= SELECTED EXTRACT =

****************

One name is pretty standard baggage, if not the bare minimum for informal identification. Whether you’re a fan of your moniker or not, it sure beats yelling out “Hey, you! You with the face!” to command attention from friends and family. We all have at least one good name, and often two, perhaps three, and even a nickname for closer confidants. However, the web of casual connections grows increasingly tangled from there, when a seemingly endless stream of unrelated aliases all point in the same direction. What kind of secrets are hidden behind each different title? Where did all those names come from, and why did they keep relabeling the exact same item?

Sea foam, fairy food, hokey pokey, honeycomb, sponge candy- There could very well be more pseudonyms that I’ve missed, well concealed by this cunning candy. This vintage sweet had taken on a new assumed name with each community of unsuspecting bakers. None were troubled enough to ask many questions, so utterly enchanted by its signature matrix of sugary bubbles, forever frozen at the hard-crack stage, that all other concerns were quickly abandoned.

Though I set out on a mission to uncover the truth, that cause fell by the wayside as I cooked and caramelized, stirred and stewed, bubbled, boiled, and crystallized my very own sweet mystery. If anything, the kitchen enigma I created was even darker, more powerful than the old fashioned candies of yore. Crisp foamy craters redolent of chocolate define this newest incarnation, possessing almost as many forms of cacao as its storied names. There’s cocoa and dark chocolate of course, and cacao nibs for extra crunch, but the real secret ingredient here is chocolate extract. Nothing else is able to convey such a depth of flavor in this fragile ratio of sugars and liquids without collapsing the delicate framework of airy perforations.

I’m no closer to uncovering the true indentity of this culinary chameleon… But I do understand why so many before me have fallen for such a sweet devil without question. Now that I’ve given it yet another name to contend with, the waters of history grow murkier, tinted with the all-consuming powers of chocolate, but that’s far from a bad thing. What’s in a name, anyway?

This post was made possible thanks to Rodelle and their superlative cacao contributions.

****************

= DATA SUPPLIED =
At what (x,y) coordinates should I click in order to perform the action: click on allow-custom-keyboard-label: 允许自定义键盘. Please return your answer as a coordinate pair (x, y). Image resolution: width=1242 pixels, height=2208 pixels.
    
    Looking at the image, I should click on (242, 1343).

****************

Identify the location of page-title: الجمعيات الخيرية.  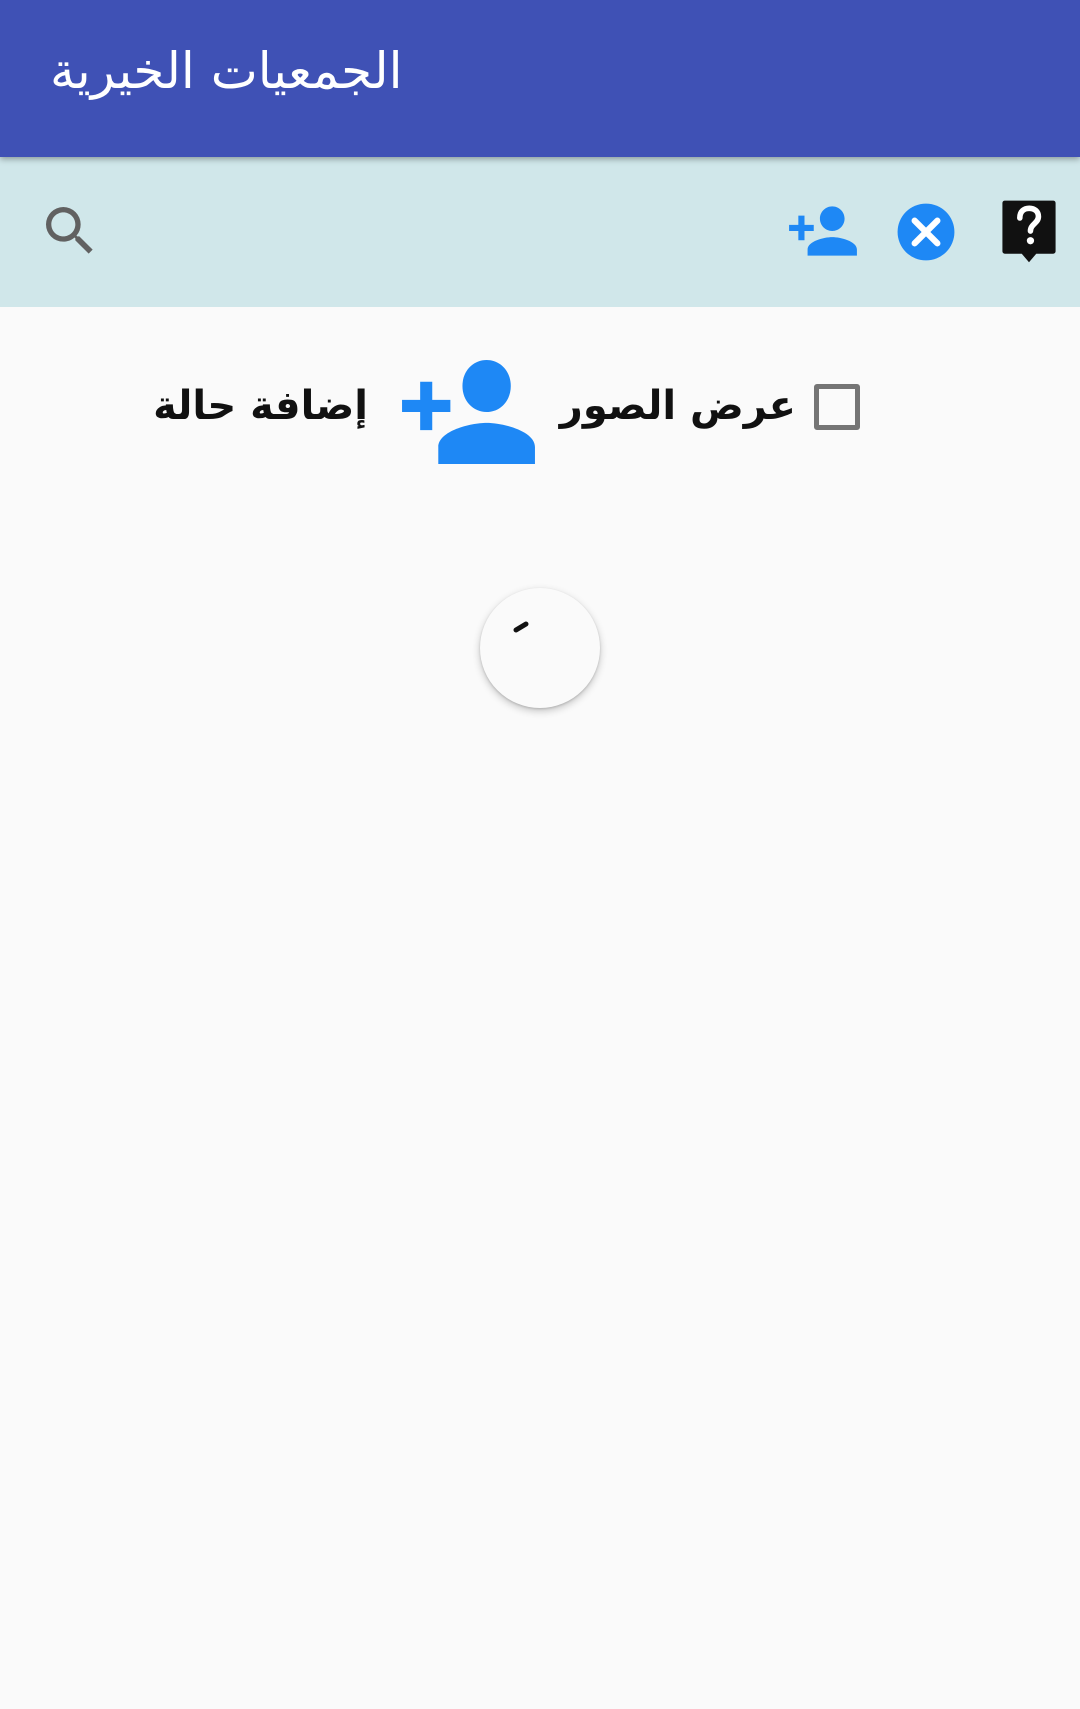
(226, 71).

****************

= ACTIONS TO TAKE =
1 > In the sponge candy post, what does the writer name as the real secret ingredient?
2 > Rewrite the paragraph of the sponge candy post that begins "Sea foam, fairy food" in two or three shorter sentences, keeping its main facts.
3 > Carry the sponge candy post on from its final sentence, in the same voice.

= YOUR RESPONSES =
1 > Chocolate extract.

2 > The candy is known as sea foam, fairy food, hokey pokey, honeycomb, and sponge candy, and there may be more names. It took a new name in each community of bakers. Few of them asked questions, because they were so charmed by its sugary bubbles set at the hard-crack stage.

3 >
Quadruple Chocolate Honeycomb

1 Cup Granulated Sugar
1 Tablespoon Agave Nectar
5 Tablespoons Water, Divided
1 Teaspoon White Vinegar
2 Tablespoons Cocoa Powder
1 Teaspoon Chocolate Extract
2 1/2 Teaspoons Baking Soda
2 Ounces Dark Chocolate, Finely Chopped
1 Tablespoon Cacao Nibs

Line an 8 x 8-inch square baking dish with parchment paper and lightly grease. It doesn’t need to fit perfectly inside the pan, as long as it will cover the bottom and sides without any holes for the liquid candy to escape through.

Combine the sugar, agave, 4 tablespoons of the water, and vinegar in a medium saucepan. Stir just to moisten all of the sugar and place over medium heat. Swirl the pan gently to mix the ingredients as the sugar slowly melts, but avoid stirring from this point forward to prevent premature crystallization.

Meanwhile, mix together the remaining tablespoon of water, cocoa powder, and chocolate extract in a small dish; set aside.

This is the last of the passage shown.